### Sklearn Pipelines 

This notebook shows how to implement pipelines to simplify the model creation process.

In [26]:
import numpy as np
import matplotlib.pyplot as plt

# load data
from sklearn.datasets import load_digits
from sklearn.cross_validation import train_test_split

digits = load_digits()
X_train, X_test, y_train, y_test = train_test_split(digits.data, digits.target, random_state = 0)

In [27]:
# without pipelines
from sklearn.preprocessing import StandardScaler
from sklearn.svm import SVC

scaler = StandardScaler()
X_train_scaled = scaler.fit_transform(X_train)
svm = SVC().fit(X_train_scaled, y_train)

X_test_scaled = scaler.transform(X_test)
score = svm.score(X_test_scaled, y_test)
print('SVM score WITHOUT pipeline: {}'.format(score))
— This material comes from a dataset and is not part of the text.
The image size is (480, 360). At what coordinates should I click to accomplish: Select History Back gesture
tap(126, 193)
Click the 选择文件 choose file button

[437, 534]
SVM score WITHOUT pipeline: 0.9844444444444445


In [31]:
# with pipelines
from sklearn.pipeline import Pipeline

# verbose constructor
pipe = Pipeline([("my_scaler", StandardScaler()), ("my_svm", SVC())])
pipe.fit(X_train, y_train)

score_p = pipe.score(X_test, y_test)
print('SVM score WITH pipeline: {}'.format(score_p))

SVM score WITH pipeline: 0.9844444444444445


Exactly the same as before, as desired.
___

### Longer Pipelines

Pipelines are not limited to two steps. The only requirement is that all but the last step needs to have a .transform method.

Here is an example of a longer pipeline and its' transformations:

1. The pipeline first drops features with little variance
2. Feature scaling
3. Statistical feature selection
4. Training the SVM


In [39]:
from sklearn.pipeline import make_pipeline
from sklearn.feature_selection import SelectFdr, VarianceThreshold

# transformations ----------\/-------------------\/--------------\/------------
pipe = make_pipeline(VarianceThreshold(), StandardScaler(), SelectFdr(), SVC())
pipe.fit(X_train, y_train)

score_l = pipe.score(X_test, y_test)
print('SVM score: {}'.format(score_l))

SVM score: 0.9866666666666667


### Unsupervised Pipelines

* Reduce to 10 dimensions
* Find 10 clusters

In [43]:
from sklearn.decomposition import PCA
from sklearn.cluster import KMeans

cluster_pipe = make_pipeline(PCA(n_components=10), KMeans(n_clusters=10))
cluster_pipe.fit(X_train)
cluster_pipe.predict(X_train)

array([0, 4, 4, ..., 5, 5, 7], dtype=int32)

Accessing attributes:

In [44]:
cluster_pipe.named_steps['pca'] 

PCA(copy=True, n_components=10, whiten=False)

In [48]:
cluster_pipe.named_steps['pca'].components_.shape

(10, 64)

In [52]:
cluster_pipe.named_steps['kmeans']
cluster_pipe.named_steps['kmeans'].cluster_centers_.shape

(10, 10)